Macedonia's Alfa TV reported that the identity of five out of the 40 attackers has been confirmed, and that they were led by Ademi.
According to this source, they are all "well known to security services in the region."
Radio Free Europe interviewed a former National Liberation Army member who lives in the area, who said there were "no armed persons there."
Abedin Zimberi further asserted that the incident "seemed to be a government's scenario to deflect citizens' attention from what is happening in Macedonia."
Pristina-based Indeksonline website also claims that Macedonian Prime Minister Nikola Gruevski "invented the attack that came from Kosovo" in order to deflect attention from a political crisis in his country.
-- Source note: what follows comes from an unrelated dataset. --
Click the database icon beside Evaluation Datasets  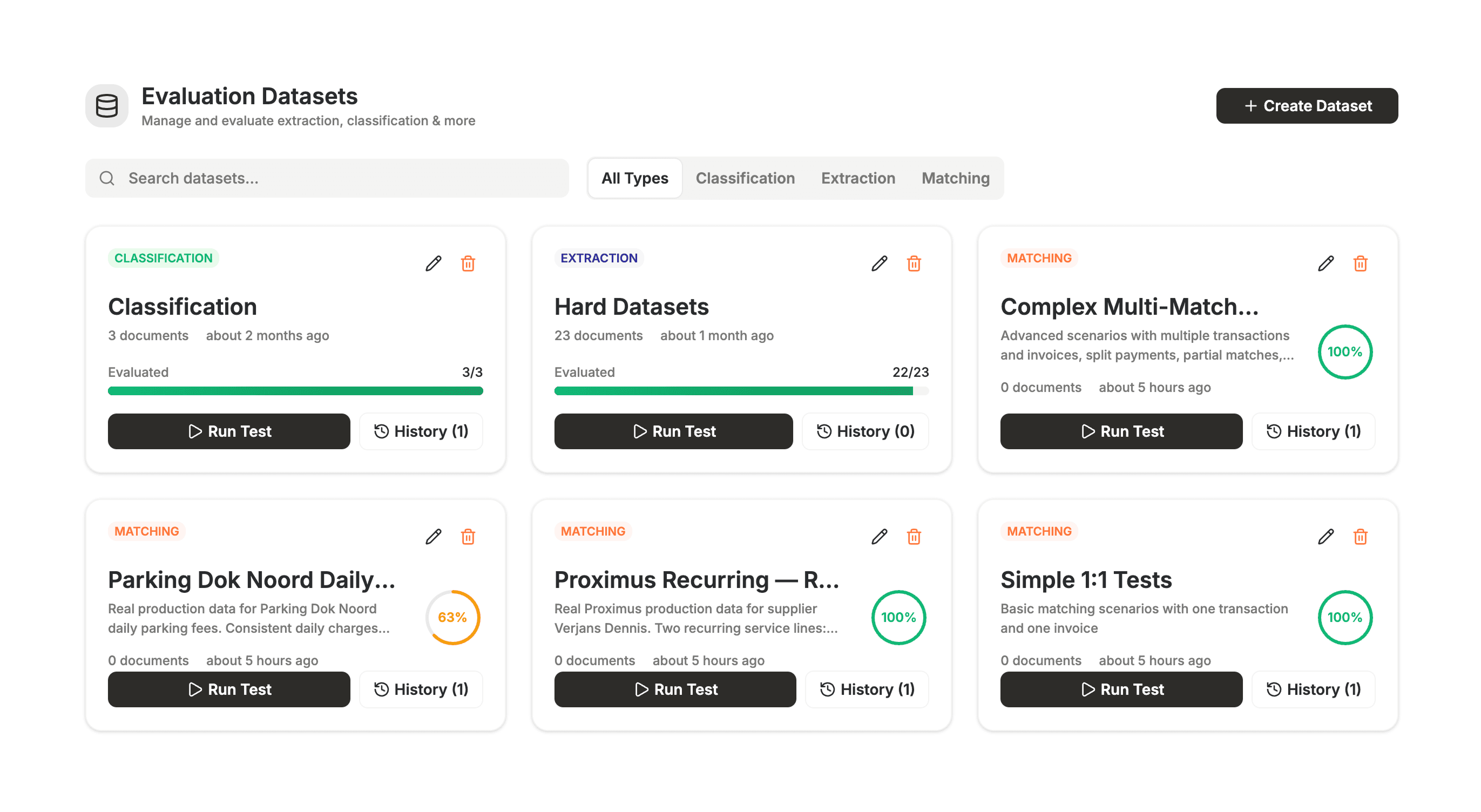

The Albanian DUI party, a member of the ruling Macedonian coalition, led by Ali Ahmeti, said the incident was damaging "the Albanian agenda," and called on citizens "not to fall for provocations," urging authorities at the same time "to take responsibility and guarantee safety to citizens, and solve this case as soon as possible."
The locals, however, are saying that the incident in Gosnice came as no surprise, as they saw "a large group of unknown men in the village during the whole month," adding that this group "exerted certain pressures."
Pristina-based daily Lajm writes that "the possibility of the formation of 'armed Albanian structures' has been talked about for a while," and that the role of these structures would be "to provoke the Macedonian police and give it a reason to intervene."
The daily also advises locals in the Lipkovo municipality "to organize and isolate these groups before the possible police intervention, because the chaos that would follow would be hard to control."
The attack in Gosnice came 14 years after ethnic Albanians in Macedonia attacked the village of Tanusevac with two missiles, killing policeman Momir Stojanovski.
The "Albanian rebellion" that started in 2001 ended with the Ohrid Agreement.
During the past several months the Macedonian government building in Skopje came under attack three times, with "a certain Kushtimi on behalf of the National Liberation Army" claiming responsibility.